*EXERCISE DATA*.
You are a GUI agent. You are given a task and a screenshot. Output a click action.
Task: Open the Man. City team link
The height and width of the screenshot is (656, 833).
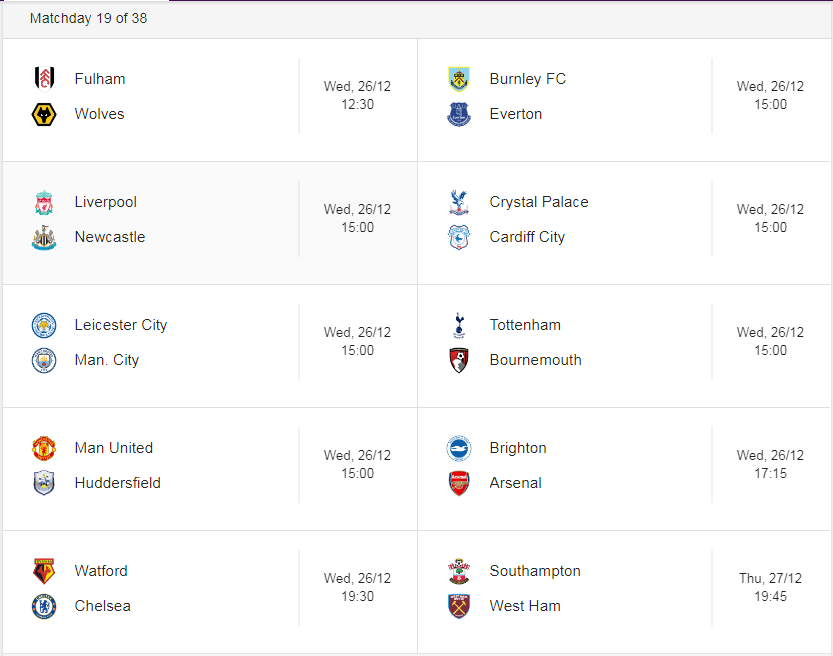point(107,360)
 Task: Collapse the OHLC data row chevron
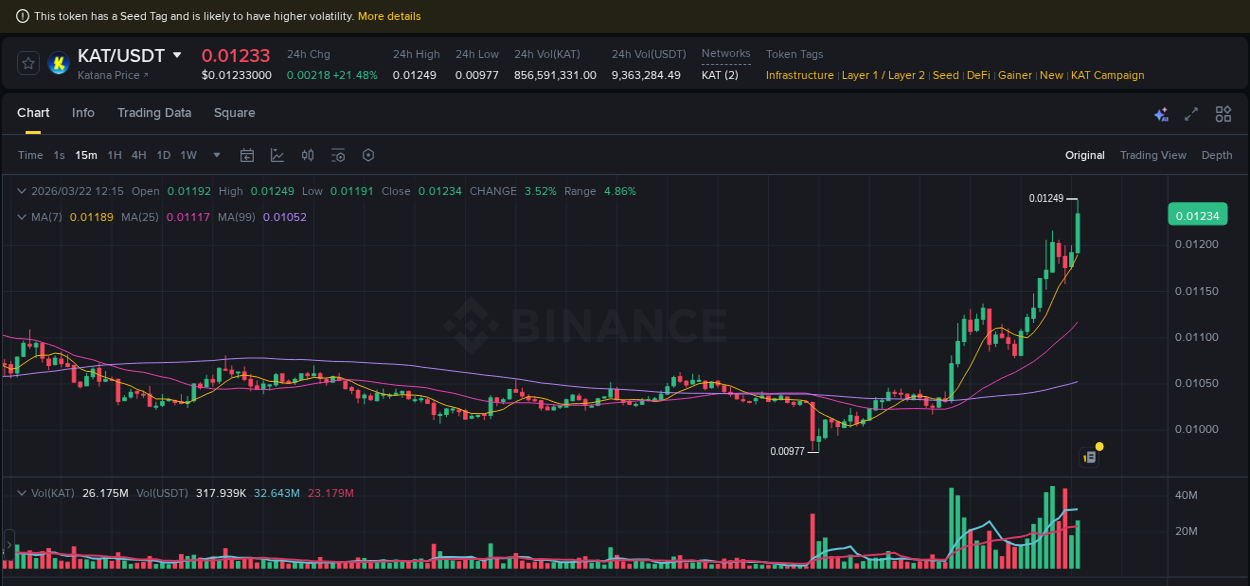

*TASK OBJECTIVE*. Please restate the entries word for word. Skip the pictures.

*TASK RESPONSE*.
You are a GUI agent. You are given a task and a screenshot. Output a click action.
Task: Open the Man. City team link
The height and width of the screenshot is (656, 833).
point(107,360)
 Task: Collapse the OHLC data row chevron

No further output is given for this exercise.